Father Damien went to Kalaupapa, Molokai, and arrived on May 10, 1873. He was the first volunteer, among other priests, who arrived at the quarantined settlement. There, Damien worked with the people to build a church. Besides serving as a priest, he built a reservoir, homes, and furniture, made coffins, and dug graves. Damien cared for the lepers, established leaders to improve livelihood within the community, and lived with them as equals. He caught leprosy after 11 years of caring for them. Despite his illness, he continued with his work until he was bedridden on March 23, 1889. Father Damien died on April 15, 1889.
Father Damien Day timeline
Jozef De Veuster is born on January 3 in Tremelo, Belgium.
Father Damien is ordained to the priesthood on May 21 at the Cathedral Basilica of Our Lady of Peace.
Father Damien arrives in Kalaupapa, Molokai, on May 10 to start the mission.
Father Damien or Saint Damien of Molokai dies on April 15.
Father Damien Day FAQs
Is leprosy still around?
Leprosy is no longer something to fear because it is rare today and also treatable.
What animal causes leprosy?
Leprosy, caused by bacteria, is known to be transmitted to humans from nine-banded armadillos.
Which king had leprosy in the Bible?
“Uzziah was struck with leprosy for disobeying God (2 Kings 15:5, 2 Chronicles 26:19–21).”
How to Observe Father Damien Day
Visit the churches
Two of the four churches built in Molokai by Father Damien are still standing. If possible, you may want to visit one or both of them. They are Our Lady of Seven Sorrows Church in Kalua'aha and St. Joseph Church in Kamalo.
Go see the Father Damien Statue
Father Damien Statue is located in front of the Hawaii State Capitol. If you are in Honolulu, go to see the statue to celebrate the day in honor of Father Damien.
Find volunteer opportunities
Father Damien is known for his help and care in Molokai for the people affected with leprosy. To commemorate him, look for volunteer opportunities near you and join one.
5 Facts About Molokai You Need To Know
It has tall sea cliffs
Kalaupapa Cliffs (3,315 feet), located in Molokai, are among the tallest sea cliffs in the world.

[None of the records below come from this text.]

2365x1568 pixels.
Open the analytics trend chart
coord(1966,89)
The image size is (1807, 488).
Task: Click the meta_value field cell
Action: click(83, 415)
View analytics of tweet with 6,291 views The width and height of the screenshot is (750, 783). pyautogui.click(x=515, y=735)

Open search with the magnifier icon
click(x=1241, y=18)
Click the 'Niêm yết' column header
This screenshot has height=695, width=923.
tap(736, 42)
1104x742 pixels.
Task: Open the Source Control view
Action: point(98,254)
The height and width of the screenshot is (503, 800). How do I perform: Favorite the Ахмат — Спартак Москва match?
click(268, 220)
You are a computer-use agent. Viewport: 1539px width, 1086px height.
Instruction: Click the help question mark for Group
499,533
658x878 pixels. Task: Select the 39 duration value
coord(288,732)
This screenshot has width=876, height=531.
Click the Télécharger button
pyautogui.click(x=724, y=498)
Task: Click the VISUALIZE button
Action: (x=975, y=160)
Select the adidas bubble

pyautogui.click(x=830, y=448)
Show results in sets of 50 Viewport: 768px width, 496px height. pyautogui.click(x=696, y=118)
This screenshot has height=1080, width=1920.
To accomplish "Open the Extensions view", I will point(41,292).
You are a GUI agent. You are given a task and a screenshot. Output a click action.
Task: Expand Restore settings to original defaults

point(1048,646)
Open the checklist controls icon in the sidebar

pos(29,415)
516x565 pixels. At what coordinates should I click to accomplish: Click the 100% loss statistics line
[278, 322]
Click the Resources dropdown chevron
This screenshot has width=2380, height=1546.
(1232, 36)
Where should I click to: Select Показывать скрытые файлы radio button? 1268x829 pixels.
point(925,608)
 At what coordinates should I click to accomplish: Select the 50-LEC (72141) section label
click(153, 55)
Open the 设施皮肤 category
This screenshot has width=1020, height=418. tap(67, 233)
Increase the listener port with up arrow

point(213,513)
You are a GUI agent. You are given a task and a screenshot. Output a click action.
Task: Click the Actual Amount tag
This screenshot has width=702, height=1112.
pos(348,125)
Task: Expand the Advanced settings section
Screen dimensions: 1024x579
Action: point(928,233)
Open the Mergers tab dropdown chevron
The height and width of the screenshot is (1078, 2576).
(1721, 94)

There’s a landmark that helps fertility
It is said that women who visit Phallic Rock will receive help in becoming pregnant from the male fertility god Nanahoa.
Hawaii’s longest pier is here
Hawaii’s longest pier is in Kaunakakai, the largest town in Molokai.
Hula originated here
Reportedly, hula (the dance form) originated in Molokai, although the Big Island, Oahu, and Kauai also claim to be the birthplace of hula.
There are no traffic lights here
There is very little traffic in Molokai, and there are no traffic lights, but there are a few stop signs.
Why Father Damien Day is Important
He’s a caring person
Father Damien cared for the sick and helped build homes, dig graves, and make coffins in Molokai. We can look up to him, especially those of us who are parents. Parents not only need to take care of themselves but also must take care of their children.
It’s a reminder to do good things
Father Damien Day can be a reminder for us to do good things while we can. It can be as simple as saying hi to the people you see on the street, with a smile on your face.
It’s a chance to volunteer
What Father Damien did in Molokai started as a voluntary act. Father Damien Day can be a chance for us who want to start making the world a better place by helping others in need.